Two pellets, each with a charge of 0.80 microcoulomb (8.0×10−7 C ), are located 2.8 cm (2.8×10−2 m ) apart.
Part A
Find the electric force between them.
To find the electric force between the two pellets, you can use Coulomb's Law, which states that the electric force between two charged objects is directly proportional to the product of their charges and inversely proportional to the square of the distance between them.

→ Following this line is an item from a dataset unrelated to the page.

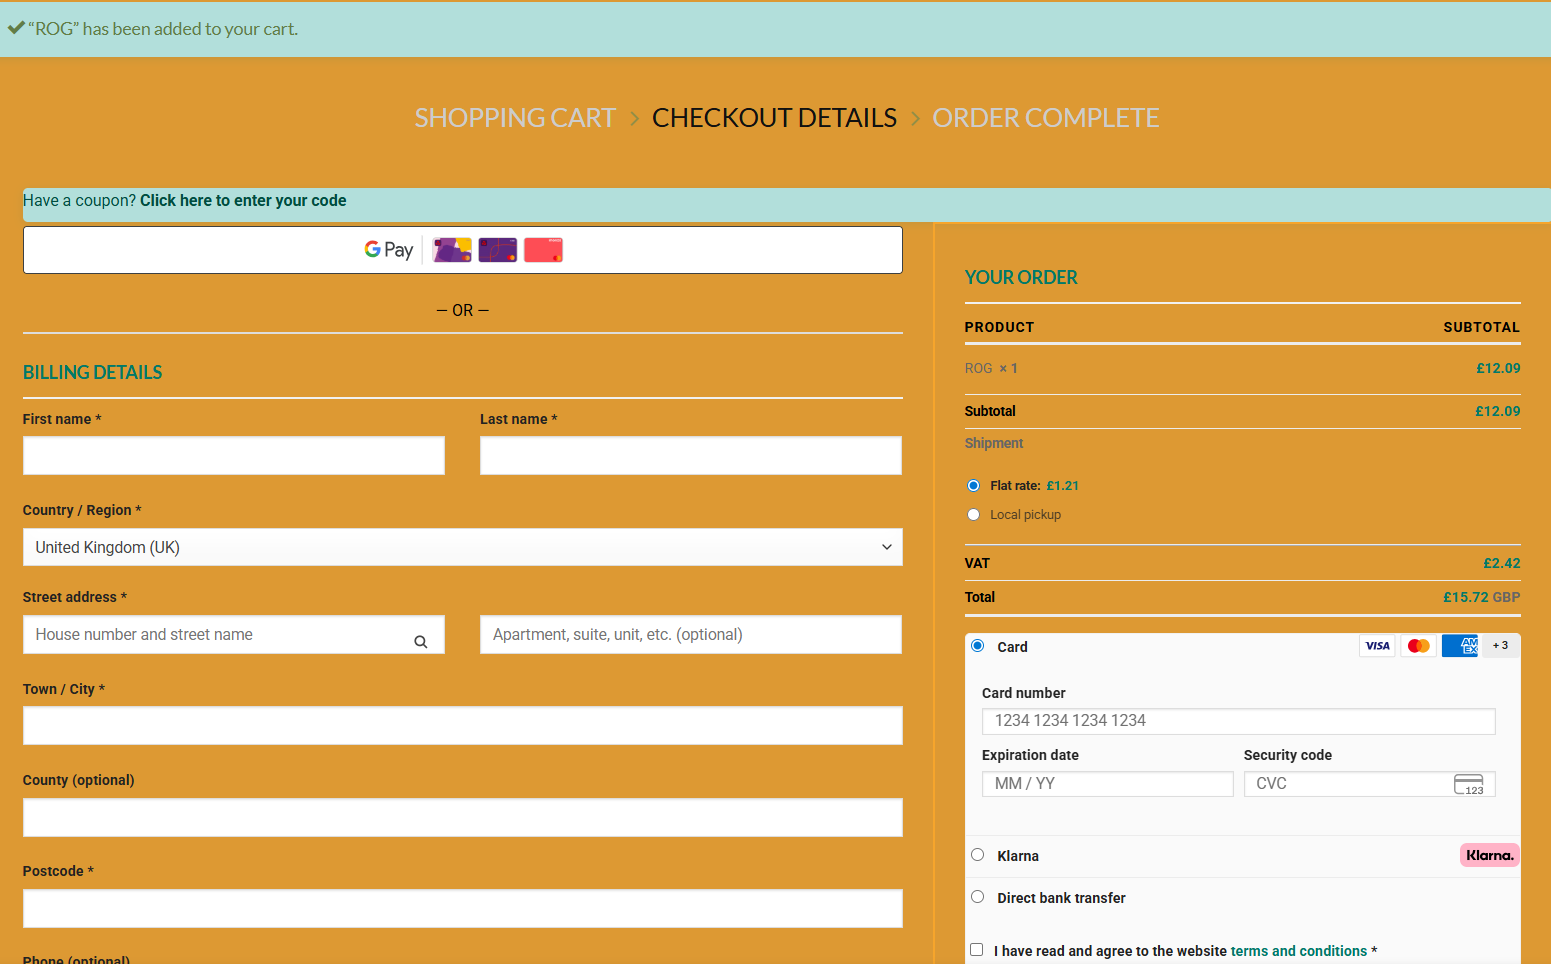1551x964 pixels.
Task: Go to the SHOPPING CART step
Action: pos(515,117)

The formula for electric force (F) can be written as:
F = (k * q1 * q2) / r^2
Where:
- F is the electric force between the two pellets
- k is the electrostatic constant, approximately 9 × 10^9 Nm^2/C^2
- q1 and q2 are the charges of the two pellets
- r is the distance between the two pellets
In this case, the charges of the pellets are both 0.80 microcoulomb, which is equivalent to 8.0 × 10^-7 C. The distance between the pellets is 2.8 cm, which is equivalent to 2.8 × 10^-2 m.
Now let's substitute the values into the formula:
F = (9 × 10^9 Nm^2/C^2) * (8.0 × 10^-7 C) * (8.0 × 10^-7 C) / (2.8 × 10^-2 m)^2
Simplifying the expression:
F = (9 × 10^9 Nm^2/C^2) * (8.0 × 10^-7 C)^2 / (2.8 × 10^-2 m)^2
F = (9 × 8.0^2) * (10^9 * 10^-7 * 10^-7) / (2.8^2 * 10^-2^2)
F = 57.6 × 10^9 * 10^-14 / 7.84 * 10^-4
F = 57.6 / 7.84 * 10^-5
F = 7.35 × 10^-4 N
Therefore, the electric force between the two pellets is 7.35 × 10^-4 N.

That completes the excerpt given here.